Capital One and Discover jump after getting green light to close their $35 billion megamerger
The tie-up will create the sixth-largest US bank and could reshape the credit card landscape.
Shares of Capital One and Discover ticked higher on Monday, defying the broader market slump, after US banking regulators signed off on their $35 billion megamerger.
The approval from the Office of the Comptroller of the Currency and the Federal Reserve, which landed on Friday during the stock market holiday, cleared the final regulatory hurdle for the deal. It paves the way for Capital One to absorb Discover and become the sixth-largest US bank, with more than $650 billion in assets. The deal was first announced in February of last year.
As part of the approval, Capital One agreed to comply with an existing consent order including a $100 million penalty Discover was hit with for overcharging certain interchange fees between 2007 and 2023.
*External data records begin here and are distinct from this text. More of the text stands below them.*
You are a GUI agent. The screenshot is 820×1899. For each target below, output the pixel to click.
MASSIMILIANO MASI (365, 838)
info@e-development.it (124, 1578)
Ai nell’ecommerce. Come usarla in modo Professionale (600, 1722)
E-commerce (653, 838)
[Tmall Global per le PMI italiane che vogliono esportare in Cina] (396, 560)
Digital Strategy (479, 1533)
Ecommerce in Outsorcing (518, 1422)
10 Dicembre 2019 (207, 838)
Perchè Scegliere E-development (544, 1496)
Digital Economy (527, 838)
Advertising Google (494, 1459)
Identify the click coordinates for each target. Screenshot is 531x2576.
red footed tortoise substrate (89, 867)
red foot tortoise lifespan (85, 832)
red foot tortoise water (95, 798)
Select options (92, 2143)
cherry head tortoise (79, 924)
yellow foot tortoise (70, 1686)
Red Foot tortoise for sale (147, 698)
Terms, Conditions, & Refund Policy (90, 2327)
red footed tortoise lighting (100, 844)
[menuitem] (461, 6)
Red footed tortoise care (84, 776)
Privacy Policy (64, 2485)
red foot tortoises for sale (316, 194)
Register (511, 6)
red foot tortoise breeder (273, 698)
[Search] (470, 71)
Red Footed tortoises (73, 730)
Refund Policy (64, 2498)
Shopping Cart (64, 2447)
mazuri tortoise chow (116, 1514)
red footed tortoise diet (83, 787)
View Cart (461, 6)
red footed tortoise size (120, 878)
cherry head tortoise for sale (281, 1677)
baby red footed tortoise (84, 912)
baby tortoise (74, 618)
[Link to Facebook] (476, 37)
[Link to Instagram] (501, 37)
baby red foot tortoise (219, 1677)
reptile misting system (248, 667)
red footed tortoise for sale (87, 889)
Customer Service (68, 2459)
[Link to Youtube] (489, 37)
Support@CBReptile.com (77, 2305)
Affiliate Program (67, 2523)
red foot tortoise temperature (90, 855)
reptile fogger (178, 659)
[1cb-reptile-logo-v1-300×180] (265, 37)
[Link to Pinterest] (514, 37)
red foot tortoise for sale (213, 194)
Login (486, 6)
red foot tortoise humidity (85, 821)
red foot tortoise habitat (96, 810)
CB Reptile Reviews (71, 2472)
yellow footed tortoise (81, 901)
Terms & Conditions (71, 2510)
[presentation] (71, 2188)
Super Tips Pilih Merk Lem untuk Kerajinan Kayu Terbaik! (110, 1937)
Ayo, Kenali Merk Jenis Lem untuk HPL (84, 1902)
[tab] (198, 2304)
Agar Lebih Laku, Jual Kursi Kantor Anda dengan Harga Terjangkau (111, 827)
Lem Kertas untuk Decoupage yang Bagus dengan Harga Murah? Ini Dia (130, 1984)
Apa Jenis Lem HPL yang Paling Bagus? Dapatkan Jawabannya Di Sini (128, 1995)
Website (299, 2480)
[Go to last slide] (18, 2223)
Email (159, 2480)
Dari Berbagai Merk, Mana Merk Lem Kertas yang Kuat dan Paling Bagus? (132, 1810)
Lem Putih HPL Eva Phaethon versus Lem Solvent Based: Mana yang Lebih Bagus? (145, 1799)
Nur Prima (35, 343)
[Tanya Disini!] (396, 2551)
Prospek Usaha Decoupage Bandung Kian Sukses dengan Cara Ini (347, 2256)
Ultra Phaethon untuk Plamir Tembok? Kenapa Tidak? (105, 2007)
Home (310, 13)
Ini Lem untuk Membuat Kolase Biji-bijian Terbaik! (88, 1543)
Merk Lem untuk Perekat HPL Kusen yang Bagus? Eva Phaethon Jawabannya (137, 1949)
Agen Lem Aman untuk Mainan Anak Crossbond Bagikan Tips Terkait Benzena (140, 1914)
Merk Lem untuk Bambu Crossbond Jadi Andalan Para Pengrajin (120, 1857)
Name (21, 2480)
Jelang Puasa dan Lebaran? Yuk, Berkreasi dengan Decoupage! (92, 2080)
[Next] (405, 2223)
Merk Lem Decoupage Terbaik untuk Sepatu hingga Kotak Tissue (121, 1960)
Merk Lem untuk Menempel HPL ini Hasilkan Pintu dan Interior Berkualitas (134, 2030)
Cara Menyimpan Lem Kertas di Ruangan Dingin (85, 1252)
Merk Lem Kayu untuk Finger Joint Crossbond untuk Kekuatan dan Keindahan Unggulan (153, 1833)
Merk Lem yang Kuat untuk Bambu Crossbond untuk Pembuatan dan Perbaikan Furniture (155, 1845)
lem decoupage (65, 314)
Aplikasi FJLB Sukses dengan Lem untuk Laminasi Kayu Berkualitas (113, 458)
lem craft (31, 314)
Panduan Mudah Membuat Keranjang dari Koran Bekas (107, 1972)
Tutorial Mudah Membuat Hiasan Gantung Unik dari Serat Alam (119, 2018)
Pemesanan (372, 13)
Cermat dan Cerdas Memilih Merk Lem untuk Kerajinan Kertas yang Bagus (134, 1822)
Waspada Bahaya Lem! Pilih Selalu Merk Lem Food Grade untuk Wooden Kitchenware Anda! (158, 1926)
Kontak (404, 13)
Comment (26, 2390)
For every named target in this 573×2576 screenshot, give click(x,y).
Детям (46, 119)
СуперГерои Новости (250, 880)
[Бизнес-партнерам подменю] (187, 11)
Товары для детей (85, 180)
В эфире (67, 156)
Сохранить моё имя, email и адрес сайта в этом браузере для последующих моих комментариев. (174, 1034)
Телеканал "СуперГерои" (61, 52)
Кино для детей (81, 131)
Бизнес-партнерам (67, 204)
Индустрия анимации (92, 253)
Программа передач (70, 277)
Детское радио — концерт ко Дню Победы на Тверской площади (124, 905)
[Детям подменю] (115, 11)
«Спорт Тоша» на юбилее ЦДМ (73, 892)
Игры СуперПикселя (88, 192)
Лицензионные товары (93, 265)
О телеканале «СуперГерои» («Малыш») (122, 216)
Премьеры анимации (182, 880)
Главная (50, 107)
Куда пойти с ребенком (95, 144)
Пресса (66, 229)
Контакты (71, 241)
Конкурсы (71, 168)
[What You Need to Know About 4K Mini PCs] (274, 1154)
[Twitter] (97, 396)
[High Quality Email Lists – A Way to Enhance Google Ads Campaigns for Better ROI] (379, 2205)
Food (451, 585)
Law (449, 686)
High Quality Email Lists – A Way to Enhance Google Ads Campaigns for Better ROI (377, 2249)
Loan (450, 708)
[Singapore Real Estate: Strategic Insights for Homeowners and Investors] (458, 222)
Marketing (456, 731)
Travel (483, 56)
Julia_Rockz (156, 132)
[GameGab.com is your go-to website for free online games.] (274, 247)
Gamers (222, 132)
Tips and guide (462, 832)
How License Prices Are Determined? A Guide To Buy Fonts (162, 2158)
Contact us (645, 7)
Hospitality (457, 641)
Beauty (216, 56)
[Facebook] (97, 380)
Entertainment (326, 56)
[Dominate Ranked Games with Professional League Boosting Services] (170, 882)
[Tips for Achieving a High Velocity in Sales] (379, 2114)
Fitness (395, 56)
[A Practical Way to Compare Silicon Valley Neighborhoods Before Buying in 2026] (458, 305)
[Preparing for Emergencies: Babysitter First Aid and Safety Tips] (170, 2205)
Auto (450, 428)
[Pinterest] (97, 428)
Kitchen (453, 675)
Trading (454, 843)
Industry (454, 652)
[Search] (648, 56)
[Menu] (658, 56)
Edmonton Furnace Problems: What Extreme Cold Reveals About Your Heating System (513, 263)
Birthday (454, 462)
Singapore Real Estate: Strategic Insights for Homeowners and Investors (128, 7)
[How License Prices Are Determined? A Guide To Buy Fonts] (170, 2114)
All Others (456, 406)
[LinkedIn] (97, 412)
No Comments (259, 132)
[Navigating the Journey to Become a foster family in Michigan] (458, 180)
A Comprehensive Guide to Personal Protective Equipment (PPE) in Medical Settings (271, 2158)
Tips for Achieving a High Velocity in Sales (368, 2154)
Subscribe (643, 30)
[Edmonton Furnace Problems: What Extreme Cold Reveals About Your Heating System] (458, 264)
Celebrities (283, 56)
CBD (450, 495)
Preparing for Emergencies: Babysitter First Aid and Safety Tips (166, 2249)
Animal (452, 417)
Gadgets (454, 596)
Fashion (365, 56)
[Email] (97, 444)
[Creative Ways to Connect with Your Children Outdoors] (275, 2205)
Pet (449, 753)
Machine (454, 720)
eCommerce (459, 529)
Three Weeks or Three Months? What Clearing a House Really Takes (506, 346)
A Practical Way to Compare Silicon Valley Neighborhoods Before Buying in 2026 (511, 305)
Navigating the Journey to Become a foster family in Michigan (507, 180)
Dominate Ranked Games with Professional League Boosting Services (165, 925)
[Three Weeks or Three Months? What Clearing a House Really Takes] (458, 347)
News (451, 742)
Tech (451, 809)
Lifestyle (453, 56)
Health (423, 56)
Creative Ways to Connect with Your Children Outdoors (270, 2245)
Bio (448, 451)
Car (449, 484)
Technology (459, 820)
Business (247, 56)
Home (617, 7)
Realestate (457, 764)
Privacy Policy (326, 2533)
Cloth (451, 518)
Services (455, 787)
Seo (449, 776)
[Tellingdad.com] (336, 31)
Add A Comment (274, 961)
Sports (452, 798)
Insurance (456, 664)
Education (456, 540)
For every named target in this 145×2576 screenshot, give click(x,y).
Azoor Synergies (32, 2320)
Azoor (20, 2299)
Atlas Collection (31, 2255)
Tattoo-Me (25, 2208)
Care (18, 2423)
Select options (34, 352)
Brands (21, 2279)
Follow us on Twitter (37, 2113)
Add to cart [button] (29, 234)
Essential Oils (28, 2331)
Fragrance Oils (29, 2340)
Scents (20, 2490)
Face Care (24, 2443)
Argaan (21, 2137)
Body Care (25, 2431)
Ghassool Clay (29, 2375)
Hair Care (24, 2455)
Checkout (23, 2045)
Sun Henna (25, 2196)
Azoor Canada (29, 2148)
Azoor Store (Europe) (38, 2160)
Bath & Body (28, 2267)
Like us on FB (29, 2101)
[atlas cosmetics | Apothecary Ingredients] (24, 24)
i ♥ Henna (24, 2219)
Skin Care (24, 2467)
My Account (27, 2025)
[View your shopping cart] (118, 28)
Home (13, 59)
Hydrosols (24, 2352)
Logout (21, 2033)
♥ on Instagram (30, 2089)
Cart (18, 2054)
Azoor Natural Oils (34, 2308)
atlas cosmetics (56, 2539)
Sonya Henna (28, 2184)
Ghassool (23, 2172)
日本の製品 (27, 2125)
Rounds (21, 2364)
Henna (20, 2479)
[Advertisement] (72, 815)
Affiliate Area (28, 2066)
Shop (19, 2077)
More than just a size boost, the merger gives Capital One something it’s never had: its own card network. Discover’s payment network is one of the few that rival Visa and Mastercard(the largest credit card processors in the world), giving the company a stronger hand in a tightly consolidated space.
The deal could help spark optimism for other bank stocks — especially if it signals that the Trump administration is taking a more merger-friendly stance after recent market volatility cast doubt on the dealmaking space. Capital One expects the deal to close in May, pending standard market conditions.